ENGR337 Lab 2020 Spring
Lab 4 xxxxxx
Name: Orion Clay
Email: oeclay@fortlewis.edu

1. An Oximeter

2. In this lab, students constructed a circuit that utilizied the filters and amplifiers from lab three as well as a IR emitter and reciever to create an oximeter. The oximeter was used to monitor student blood oxygen concentration by measuring how much IR light was absorbed through a fingertip. Heart rate was also monitored as it corresponded with thefrequency in between voltage peaks in the reciever. Students saw how basic analog circuits were applied in a practical, real-world application.

3. Materials
Tektronix MSO 2022B Mixed Signal Oscilloscope and Probe
 Multimeter probe (for circuit debugging)
 One TCRT5000 IR Emitter and Reciever Pair
Two 1NA 128P Instrumentation Amplifier Bread Board
 One 680 Ohm Resistor
One 2 Volt Zener Diode
 One 4.7 uF and One 458 nF Capacitors
 One 741 Operational Amplifier
0-5 Volt ADC Converter (For Power Supply)
 Three 1k Ohm Resistors One 68k Ohm Resistor
One 680 Ohm Resistor One 10k Ohm Resistor One 560 Ohm Resistor
One Arduino Uno Board
 Arduino Software (For Serial Monitoring)

**All cables necessary for taking measurements with the above devices were used in this lab.**

Methods
Students began by reviewing the data sheets provided by Dr. Li regarding the IR emitter and reciever and the instrumentation amplifier. After students familiarized themselves with the pin layout, direction, and other relevant information they began to construct the cirucuit. The circuit schematic was also provided by Dr. Li and contained low pass filter wired to an instrumentation amplifer followed by a  high pass filter and another instrumentation amplifier, and finally a 741 configured as a comparator for the signal output. This process took time to configure correctly and more still more time to debug. Once the circuit was verified to be correct, students tested their blood conentration levels as well as their heart rate by placing their pointer finger over the IR emmiter and reciever. The results were viewed in an oscilliscope and captured as a screenshot. An Arduino Uno board was introduced to the circuit for Task 2 and embedded with a code that allowed students to view their heart rate through the Ardunio serial monitor on a desktop computer. A video of the serial monitor was taken and uploaded to their final reports.

4. Results


  Figure 1. The circuit schematice for Task 1 provided by Dr. Li.

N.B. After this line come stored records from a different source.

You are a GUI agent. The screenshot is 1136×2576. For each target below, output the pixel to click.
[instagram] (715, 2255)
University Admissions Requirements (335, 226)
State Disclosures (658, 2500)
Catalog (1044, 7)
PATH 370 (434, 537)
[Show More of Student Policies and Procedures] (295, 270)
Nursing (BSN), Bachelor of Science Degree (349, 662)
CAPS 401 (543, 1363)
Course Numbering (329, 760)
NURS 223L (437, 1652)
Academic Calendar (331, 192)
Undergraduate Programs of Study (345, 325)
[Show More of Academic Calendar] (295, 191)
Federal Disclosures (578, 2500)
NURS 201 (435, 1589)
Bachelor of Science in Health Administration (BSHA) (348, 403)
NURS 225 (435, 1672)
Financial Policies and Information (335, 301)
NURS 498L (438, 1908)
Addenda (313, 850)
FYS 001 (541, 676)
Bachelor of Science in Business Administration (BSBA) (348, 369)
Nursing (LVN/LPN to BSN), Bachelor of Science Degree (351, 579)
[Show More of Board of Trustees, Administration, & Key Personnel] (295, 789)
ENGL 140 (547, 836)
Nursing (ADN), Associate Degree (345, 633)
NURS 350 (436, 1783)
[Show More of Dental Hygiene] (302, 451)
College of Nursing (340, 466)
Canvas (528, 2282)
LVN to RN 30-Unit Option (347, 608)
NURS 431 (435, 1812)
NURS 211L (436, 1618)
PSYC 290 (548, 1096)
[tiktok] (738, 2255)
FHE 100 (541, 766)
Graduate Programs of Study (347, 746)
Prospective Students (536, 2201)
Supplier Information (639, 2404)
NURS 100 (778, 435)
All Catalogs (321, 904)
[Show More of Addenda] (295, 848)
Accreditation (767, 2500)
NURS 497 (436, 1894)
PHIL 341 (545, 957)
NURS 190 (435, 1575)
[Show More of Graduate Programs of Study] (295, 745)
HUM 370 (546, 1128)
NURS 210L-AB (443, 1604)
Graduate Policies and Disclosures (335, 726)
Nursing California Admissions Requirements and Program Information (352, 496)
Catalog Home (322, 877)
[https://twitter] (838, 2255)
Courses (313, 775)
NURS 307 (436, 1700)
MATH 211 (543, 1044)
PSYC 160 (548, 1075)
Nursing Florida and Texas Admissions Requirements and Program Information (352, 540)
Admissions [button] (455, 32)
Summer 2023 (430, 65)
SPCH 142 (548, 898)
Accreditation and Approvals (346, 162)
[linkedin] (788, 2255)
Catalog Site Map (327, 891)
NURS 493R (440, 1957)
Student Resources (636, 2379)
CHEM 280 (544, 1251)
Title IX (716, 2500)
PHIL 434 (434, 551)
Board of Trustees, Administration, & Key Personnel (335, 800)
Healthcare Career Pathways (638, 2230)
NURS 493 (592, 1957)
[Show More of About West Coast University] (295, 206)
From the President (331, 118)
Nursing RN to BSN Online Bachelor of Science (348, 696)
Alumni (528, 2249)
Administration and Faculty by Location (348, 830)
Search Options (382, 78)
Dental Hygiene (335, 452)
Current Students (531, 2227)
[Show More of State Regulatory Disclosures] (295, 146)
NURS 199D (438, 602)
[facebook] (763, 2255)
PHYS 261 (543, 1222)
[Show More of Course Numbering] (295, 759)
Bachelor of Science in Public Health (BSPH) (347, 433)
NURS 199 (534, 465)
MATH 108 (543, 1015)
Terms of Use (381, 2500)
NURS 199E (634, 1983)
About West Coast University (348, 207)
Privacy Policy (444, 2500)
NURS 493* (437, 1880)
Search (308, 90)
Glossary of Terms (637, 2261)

Figure 2. The oscilliscope monitor displaying the oximeter readings as well as the amount of time in between my heart beats.


Figure 3. The Arduino code used to view the real-time voltage output in the serial monitor.


Figure 4. The video of my heart rate being displayed in the Arduino serial monitor.

5. Discussion
The practial applications of analog circuits became apparent to students upon finishing this lab. Low pass, and high pass filters as well as amplifiers can be extremely useful in the real world. Displaying ECG signal at a hospital or doctor office can  be extremely important to the well being of patients and it is thanks to analog circuit design a device such as an oximeter can be made to function. The set up and debugging of the circuit was also extremely helpful to students as they continued to develop their wiring and troubleshooting skills. It was very intruiging to see my resting heart rate. It was much lower than I expected it would be, around 1.17 seconds between each beat which correlates to around 50 beats per minute. It was also interesting to see that my heart beat did not genereate a large signal in the oscilliscope probe. My hands were cold that afternoon and that may have affected the IR emitters ability to effectivley interpret my blood oxygen concentration.